======== PAGE TEXT ========
In their candidate gene association study, Jacq and colleagues employed a family-based, multistage design. The use of patients and their parents inherently avoids problems with unknown population stratification. For the alternative case-control design, identifying stratifications requires the typing of many markers and extensive data analysis [7] and is therefore especially suitable for genome-wide studies [8].

In the first stage of a multistage study, associating markers and initial genetic models are identified without correction for multiple testing. ITGAV rs3738919-C association was found with an allelic OR of 1.5 and a significant increase in the C/C genotype. Further stages are to refine genetic models and to weed out false positives that may occur as a result of random differences in allele frequency in smaller cohorts or inhomogeneous phenotypes. For complex, heterogeneous diseases such as RA, even clinically very similar patients may represent pathomechanistically different disease subtypes not always discernible by current scores and laboratory parameters. If a genetic variant is relevant in only some subtypes (defined by sex, erosion status, auto-antibodies, or other parameters), its effect may be present in one cohort but not in another and may appear with smaller effect size in large, multi-center cohorts.

In a recent hypothesis-free, genome-wide association study for RA in a British population [8], rs3738919 was imputed from surrounding genotypes. Association of rs3738919-C did not emerge with genome-wide significance. However, the test of the single hypothesis of association of rs3738919-C with RA is significant (allelic OR 1.12, CI 1.02 to 1.22, P = 0.01). In comparison, from the data by Jacq and colleagues an allelic OR of 1.3 (CI 1.06 to 1.59, P = 0.01) can be calculated. Joint analysis of both studies results in an allelic OR of 1.14 (CI 1.06 to 1.24, P = 0.001; Mantel-Haenszel test, fixed effects [9]). This strongly supports a common role of ITGAV in RA, at least for populations with European ancestries. It also shows that both genome-wide studies and candidate gene studies will be important in the ongoing quest to identify genetic factors in complex diseases such as RA.
========
**QUESTIONS TO ANSWER:**
#1 Answer these from the text on ITGAV genetic association, one line each:
(a) What kind of study design did Jacq and colleagues use?
(b) What allelic OR was found for ITGAV rs3738919-C in the first stage?
(c) What allelic OR did the joint analysis of both studies give?
#2 Turn the paragraph of the ITGAV association text that begins "In the first stage of a multistage study" into a short list that keeps its main facts.
#3 Go on with the text on ITGAV genetic association from its last sentence.
======== DATA SHOWN ========
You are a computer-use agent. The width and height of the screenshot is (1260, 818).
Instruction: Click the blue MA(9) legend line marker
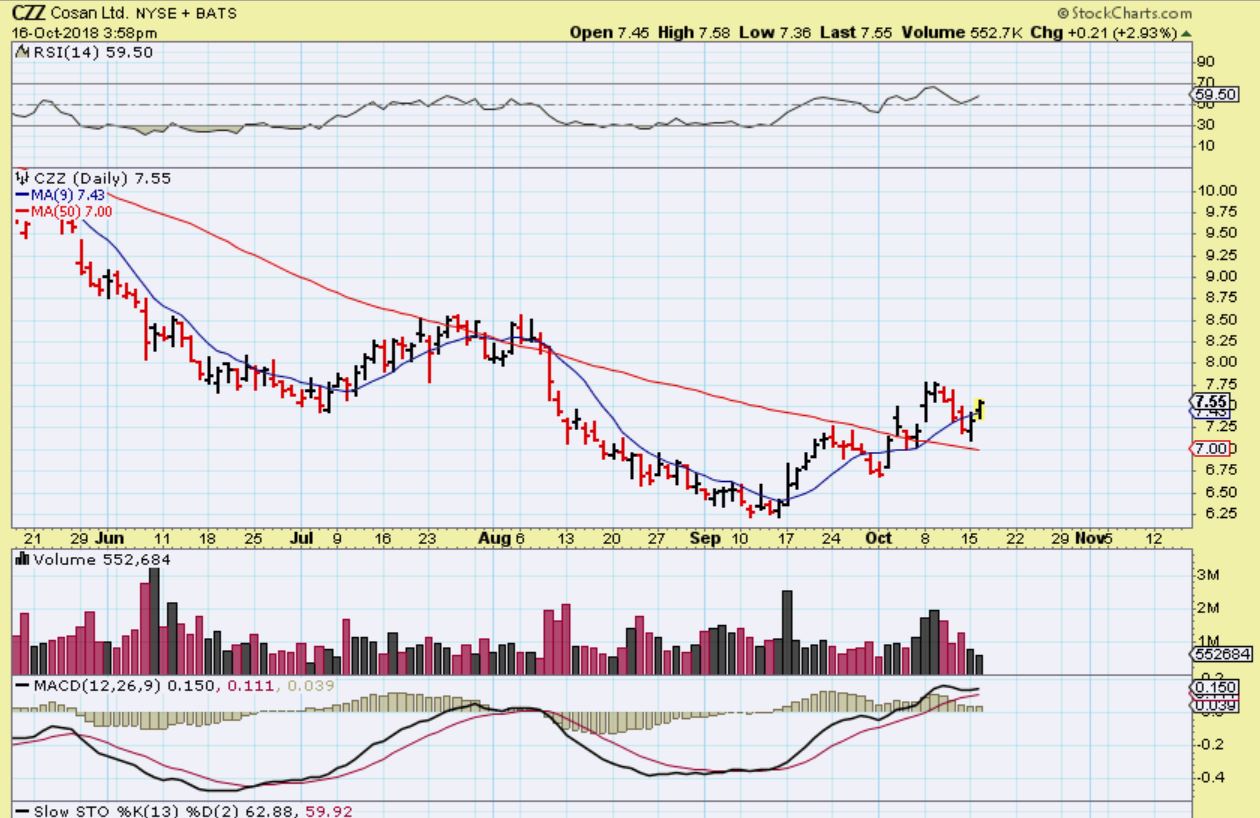[x=21, y=195]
========
**ANSWERS FOR THE EXERCISE:**
#1
(a) A family-based, multistage design.
(b) An allelic OR of 1.5.
(c) An allelic OR of 1.14 (CI 1.06 to 1.24, P = 0.001).

#2
- The first stage identifies associating markers and initial genetic models without correcting for multiple testing.
- ITGAV rs3738919-C showed an allelic OR of 1.5 and a significant increase in the C/C genotype.
- Later stages refine the genetic models. They also remove false positives caused by random allele-frequency differences in smaller cohorts or by inhomogeneous phenotypes.
- In complex, heterogeneous diseases such as RA, clinically similar patients may have different disease subtypes that current scores and laboratory parameters cannot always detect.
- A variant that matters only in some subtypes may show an effect in one cohort but not in another. In large, multi-center cohorts, it may show a smaller effect size.

#3
Association of HLA-DRB1 alleles and PTPN22 alleles with RA are well established [8, 10, 11]. For other potential RA loci, reported effects are usually small and replication studies were inconclusive. Notably, one well-powered candidate gene study in a Caucasian population verified associations between PADI4 and CTLA4, but not with other associations [12]. With OR in the range 1.1 to 1.2, variants of PADI4 and CTLA4 confer a similar risk to that of the new ITGAV variant. Because confirmed associations account for only about 50% of RA genetics, more candidate loci conferring similar risks are to be expected. They will probably be found on the basis of functional insights, computational modeling, animal models, expression analysis, and genome-wide association studies. Verification of newly found associations would be greatly aided by the deposition of genotypes and detailed phenotype data in public databases such as dbGaP [13] for use in (disease sub-type-specific) meta-analyses.

ITGAV is the latest example of a candidate gene that may be relevant to RA. Increased significance in the combined samples in the study of Jacq and colleagues, corroborated by data from a genome-wide study, suggests that this association may indeed be true and common to different European ancestries. Further research into the associating variant will require detailed haplotype analysis, verification in further studies, and research involving intermediate phenotypes or direct functional experiments. The newly found gene variant may not provide utility as a diagnostic marker for RA because of its high frequency in healthy controls. However, it may be another important step on the way to a better understanding of RA etiology and pathomechanisms, in particular the role of angiogenesis.